Pandas inconsistent "Initializing from file failed" with multithreading - python

I have some code like the following:
df = pd.read_csv(filepath, header=None, parse_dates=[[0,1]])
This is called from a watchdog thread. Another process writes the file every minute, and
then the above code gets called through watchdog's "on_modified" and does some processing.
It works a few times and most of the times I get the following traceback:
Exception in thread Thread-1:
Traceback (most recent call last):
File "E:\Portable Python 2.7.6.1\App\Lib\threading.py", line 810, in __bootstr
ap_inner
self.run()
File "E:\Portable Python 2.7.6.1\App\lib\site-packages\watchdog-0.8.1-py2.7.eg
g\watchdog\observers\api.py", line 236, in run
self.dispatch_events(self.event_queue, self.timeout)
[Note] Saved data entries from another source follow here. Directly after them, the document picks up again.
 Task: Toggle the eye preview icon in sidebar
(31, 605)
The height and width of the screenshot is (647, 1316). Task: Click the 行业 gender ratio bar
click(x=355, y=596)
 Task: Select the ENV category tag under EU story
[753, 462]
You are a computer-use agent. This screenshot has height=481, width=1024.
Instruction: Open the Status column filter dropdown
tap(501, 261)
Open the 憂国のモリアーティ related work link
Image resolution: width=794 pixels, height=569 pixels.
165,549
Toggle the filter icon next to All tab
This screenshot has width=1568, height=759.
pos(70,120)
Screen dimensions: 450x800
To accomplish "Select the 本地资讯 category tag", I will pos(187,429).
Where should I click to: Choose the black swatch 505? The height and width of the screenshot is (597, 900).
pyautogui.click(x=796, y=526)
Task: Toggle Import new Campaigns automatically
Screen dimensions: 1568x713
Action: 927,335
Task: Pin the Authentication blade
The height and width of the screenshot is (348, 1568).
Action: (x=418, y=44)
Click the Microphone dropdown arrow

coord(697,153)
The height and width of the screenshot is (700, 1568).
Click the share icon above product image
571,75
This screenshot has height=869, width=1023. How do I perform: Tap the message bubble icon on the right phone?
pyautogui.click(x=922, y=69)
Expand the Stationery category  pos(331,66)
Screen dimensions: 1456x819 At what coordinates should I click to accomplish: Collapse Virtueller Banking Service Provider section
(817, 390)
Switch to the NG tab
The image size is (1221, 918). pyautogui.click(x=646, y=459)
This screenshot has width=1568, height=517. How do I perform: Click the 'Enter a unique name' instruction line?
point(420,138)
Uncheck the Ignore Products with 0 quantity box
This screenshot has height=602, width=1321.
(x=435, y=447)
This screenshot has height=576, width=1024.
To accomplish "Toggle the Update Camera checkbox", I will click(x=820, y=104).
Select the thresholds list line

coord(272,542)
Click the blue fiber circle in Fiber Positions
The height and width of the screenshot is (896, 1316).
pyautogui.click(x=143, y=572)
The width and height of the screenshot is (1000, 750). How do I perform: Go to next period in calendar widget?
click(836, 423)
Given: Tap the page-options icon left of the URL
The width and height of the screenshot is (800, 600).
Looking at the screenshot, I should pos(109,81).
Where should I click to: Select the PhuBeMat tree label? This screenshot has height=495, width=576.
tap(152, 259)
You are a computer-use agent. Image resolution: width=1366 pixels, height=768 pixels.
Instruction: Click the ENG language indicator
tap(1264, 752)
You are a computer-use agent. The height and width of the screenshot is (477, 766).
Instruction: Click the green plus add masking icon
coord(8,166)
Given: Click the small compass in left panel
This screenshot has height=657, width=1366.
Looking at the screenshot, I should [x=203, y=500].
File "E:\Portable Python 2.7.6.1\App\lib\site-packages\watchdog-0.8.1-py2.7.eg
g\watchdog\observers\api.py", line 406, in dispatch_events
self._dispatch_event(event, watch)
File "E:\Portable Python 2.7.6.1\App\lib\site-packages\watchdog-0.8.1-py2.7.eg
g\watchdog\observers\api.py", line 401, in _dispatch_event
handler.dispatch(event)
File "E:\Portable Python 2.7.6.1\App\lib\site-packages\watchdog-0.8.1-py2.7.eg
g\watchdog\events.py", line 343, in dispatch
_method_map[event_type](event)
File "tx_stats.py", line 272, in on_modified
dur, tail_skip_count)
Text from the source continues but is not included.